Few could have imagined how quickly things could deteriorate in early 2020. The growing COVID-19 outbreak has demonstrated how black swan events can disrupt the status quo, and flip investor expectations upside-down, with little prior warning.
In the meantime, investors have exited the stock market in large numbers and piled into higher-class assets including bonds for safety. However, this simply reduces the yield they can garner, and boosts the appeal of assets such as gold for investment purposes.
Learn about the latest developments in the gold investment market here.
Bonds lose yield but gold shines
Time and time again, investors reiterate that gold lacks yield. That’s true – stocks pay dividends, but with increasingly diminishing returns lately.
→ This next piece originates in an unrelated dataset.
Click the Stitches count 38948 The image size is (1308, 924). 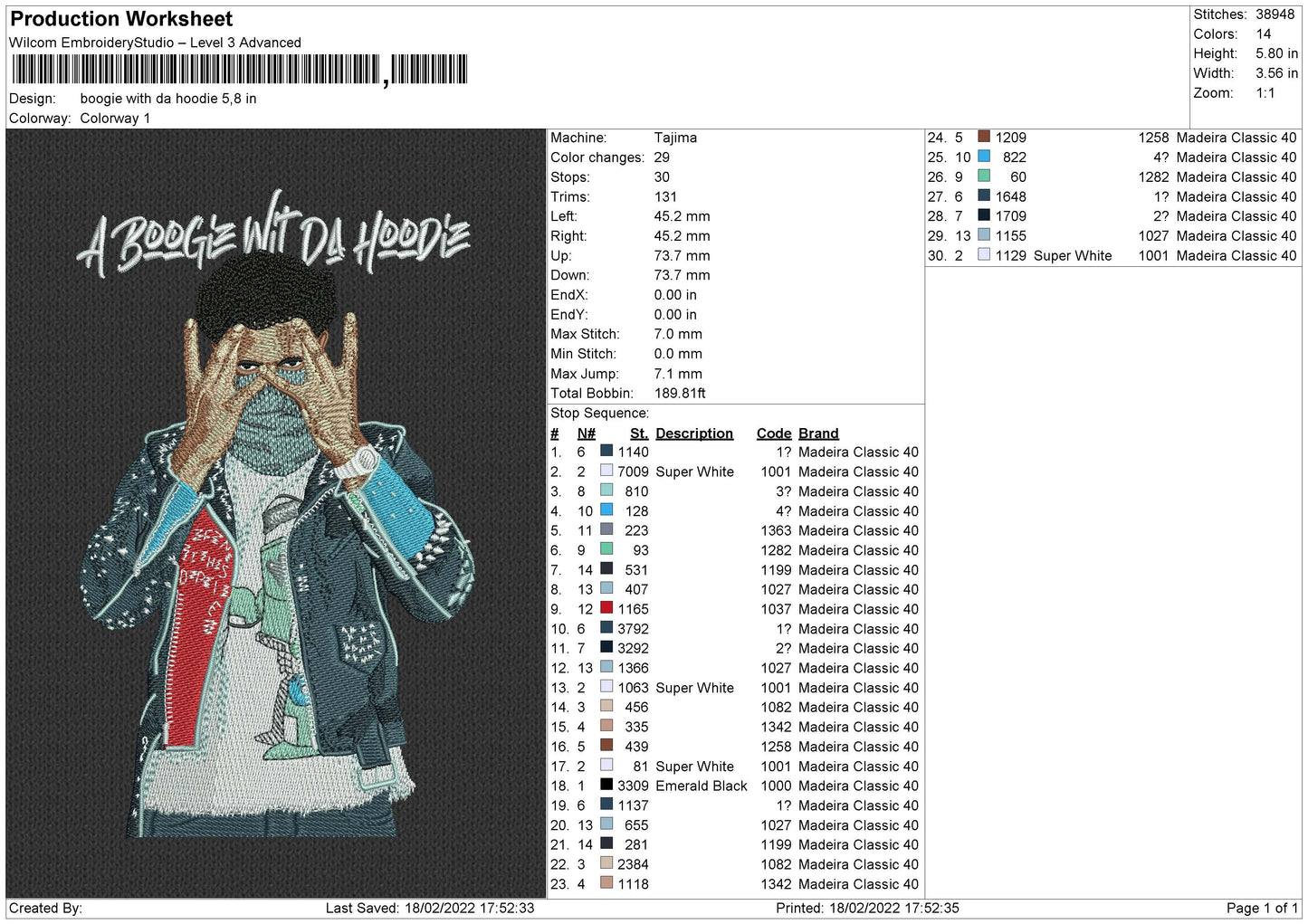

Bonds seem like a safe bet, as central banks including the Federal Reserve and Australia’s RBA have made emergency rate cuts, to stem the flow of negative economic statistics.
But with yields on bonds dropping close to zero, they effectively make a net loss on investment, when taking inflation into account, assuming it remains close to two percent in the long run.
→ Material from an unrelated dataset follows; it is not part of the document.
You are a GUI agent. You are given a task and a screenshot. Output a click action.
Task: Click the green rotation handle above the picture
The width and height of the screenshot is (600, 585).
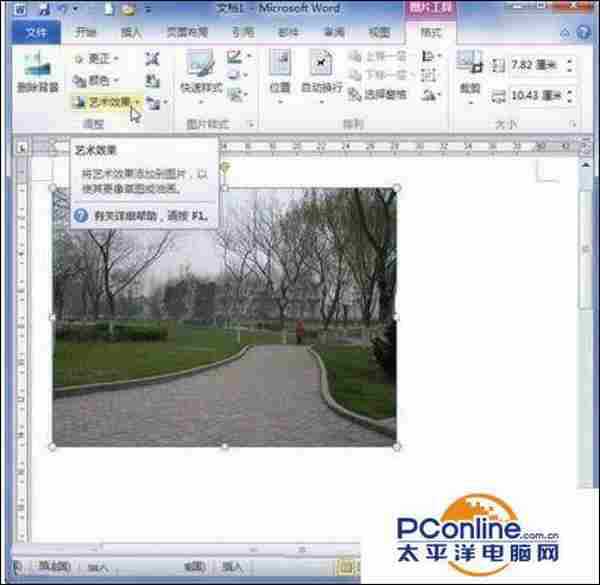click(x=224, y=168)

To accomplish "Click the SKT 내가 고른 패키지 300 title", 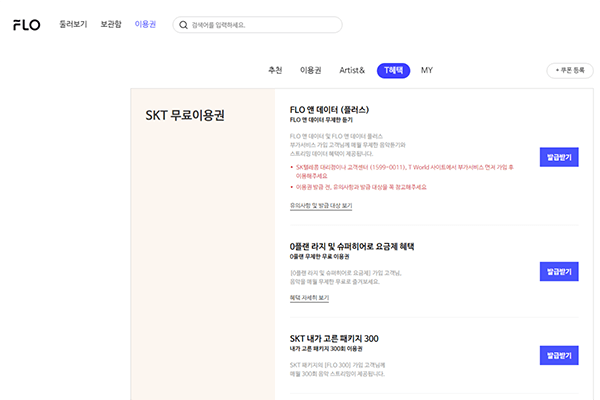I will point(333,338).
Gold lacks yield, but can deliver some impressive gains based on price alone, when it’s in the midst of a bull market. A lack of return on bonds, sliding stock prices and sinking commodity valuations for things such as oil and copper suggest that it’s time to return to gold, the safest of safe havens.
Investors have wisely taken this into account, with gold moving to all-time highs in pound sterling terms – gold has managed to break above £1,300, partially because of the US dollar price rising, but also because the pound is sinking, owing to jitters about how this year’s Brexit trade negotiations continue.
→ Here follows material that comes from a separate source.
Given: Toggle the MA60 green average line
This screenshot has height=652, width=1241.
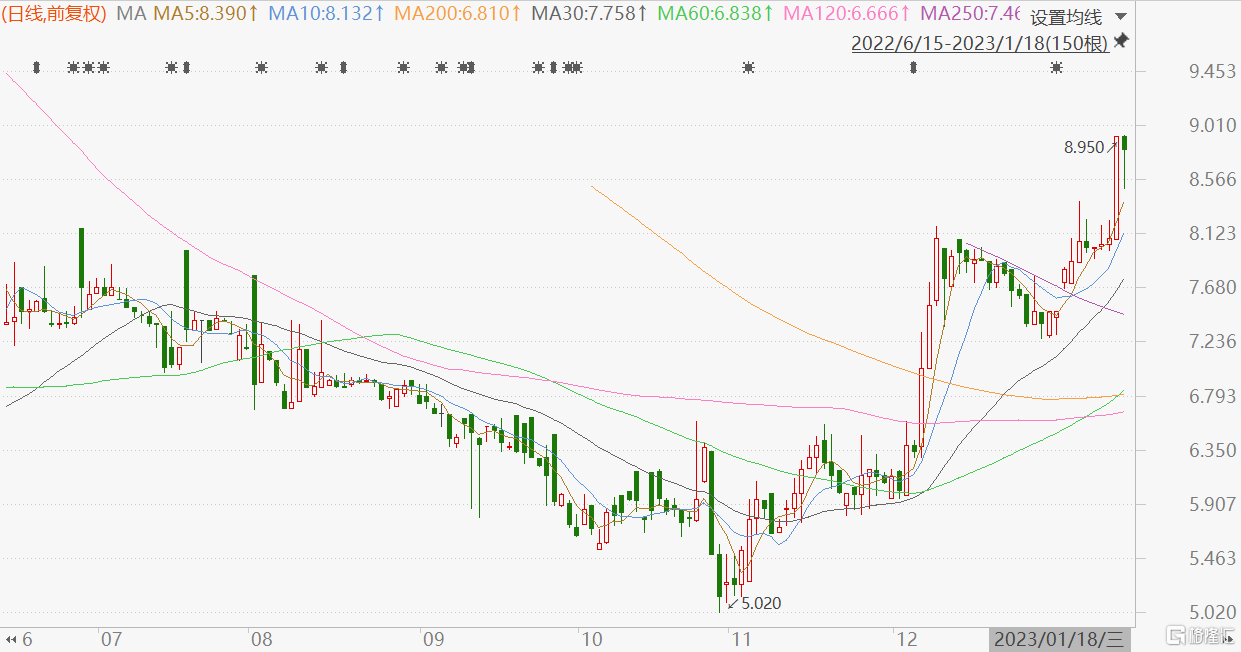Looking at the screenshot, I should click(713, 14).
Just as we mentioned in our end-of-year review in 2019, the Brexit saga is far from over. This means plenty of potential for volatility for the pound throughout 2020. Keep track of movements in the gold price with our Live Gold Price Tracker.
Volatility reigns supreme in 2020
The COVID-19 outbreak demonstrates how volatility has returned to the markets, after months of apparent calm. Lower interest rates would have been seemingly ridiculous just two years ago or so. Now we have central banks actively making emergency rate cuts, fearful of the spill over effect of a virus which has already brought the Chinese economy to a halt.
Gold has traditionally benefited greatly from periods of great uncertainty and volatility – remember how prices rose exponentially, hitting a string of all-time highs in 1979-80, during the Soviet invasion of Afghanistan.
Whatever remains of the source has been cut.